Столько терпеть, жить, а они, эти дни, будут тянуться, тащиться, ползти до конца — до субботы. И ничего уже нельзя поменять до субботы. До субботы она не свободна, то есть нет же, свободна! И он свободен, свободен!
Эти дни текут сном у телеэкрана. Шел спектакль, нудный, черно-белый, точно сам же из прошлой эпохи, лишь это могло запомниться — серый цвет, дворянская усадьба и как будто старый театр теней. Вдруг пронзила, заставив очнуться, чья-то реплика: “Никто вас не будет любить так, как я!”. И он быстро повторил: “Никто вас не будет любить так, как я…”. Твердил, заучивал судорожно, начиная от волнения путаться: “Вас не будут любить…”, “Никто не будет вас…”. Но потом произносил с достоинством уже без запинки, успокоился… “Никто вас не будет любить так, как я…”, “Никто вас не будет любить так, как я…”, “Никто вас не будет любить так, как я…”. Какой спектакль, чем он кончился — узнать было поздно. По телевизору шло уже что-то спортивное, какой-то чемпионат.

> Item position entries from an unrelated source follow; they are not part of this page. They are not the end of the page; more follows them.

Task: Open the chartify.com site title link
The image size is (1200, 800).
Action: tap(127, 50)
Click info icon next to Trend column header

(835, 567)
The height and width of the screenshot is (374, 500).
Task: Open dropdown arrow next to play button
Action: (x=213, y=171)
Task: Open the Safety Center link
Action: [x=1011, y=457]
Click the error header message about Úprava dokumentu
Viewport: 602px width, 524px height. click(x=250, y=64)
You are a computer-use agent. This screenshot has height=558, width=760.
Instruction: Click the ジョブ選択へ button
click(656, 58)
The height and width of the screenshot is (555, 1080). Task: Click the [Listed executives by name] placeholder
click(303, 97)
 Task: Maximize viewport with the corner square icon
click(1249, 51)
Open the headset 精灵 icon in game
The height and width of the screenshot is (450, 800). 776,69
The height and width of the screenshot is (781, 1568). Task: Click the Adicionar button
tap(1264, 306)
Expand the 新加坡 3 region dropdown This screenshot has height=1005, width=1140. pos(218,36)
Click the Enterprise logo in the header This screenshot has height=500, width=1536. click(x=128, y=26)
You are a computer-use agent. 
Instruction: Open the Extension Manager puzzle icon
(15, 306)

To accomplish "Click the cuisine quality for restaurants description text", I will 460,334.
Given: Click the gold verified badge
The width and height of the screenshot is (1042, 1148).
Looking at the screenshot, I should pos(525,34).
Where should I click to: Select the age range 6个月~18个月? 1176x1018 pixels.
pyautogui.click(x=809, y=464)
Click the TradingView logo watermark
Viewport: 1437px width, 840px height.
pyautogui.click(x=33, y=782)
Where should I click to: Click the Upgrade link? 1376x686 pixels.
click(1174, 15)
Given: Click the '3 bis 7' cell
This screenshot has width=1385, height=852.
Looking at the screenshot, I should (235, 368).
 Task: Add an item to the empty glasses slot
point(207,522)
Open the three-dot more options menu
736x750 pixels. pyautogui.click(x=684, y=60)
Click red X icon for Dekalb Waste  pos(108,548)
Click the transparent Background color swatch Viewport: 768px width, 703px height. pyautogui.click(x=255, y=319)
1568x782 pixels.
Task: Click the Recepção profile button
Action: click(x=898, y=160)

Проснулся в субботу. Казалось, теплокровная плотная пелена сна разорвалась, не выдержав всего, что переполнило душу. Только и сознавая, что дождался, он ликовал… Но даже то, что можно было увидеть за окном, представляло собой холодный мрак, в котором среди дождя голодно рыскал ветер. Всю ночь, пока он спал, умирала осень: а утром готов был промозглый свинцовый гроб и только воздух еще содрогался, еще угасал, будто ее последнее дыхание.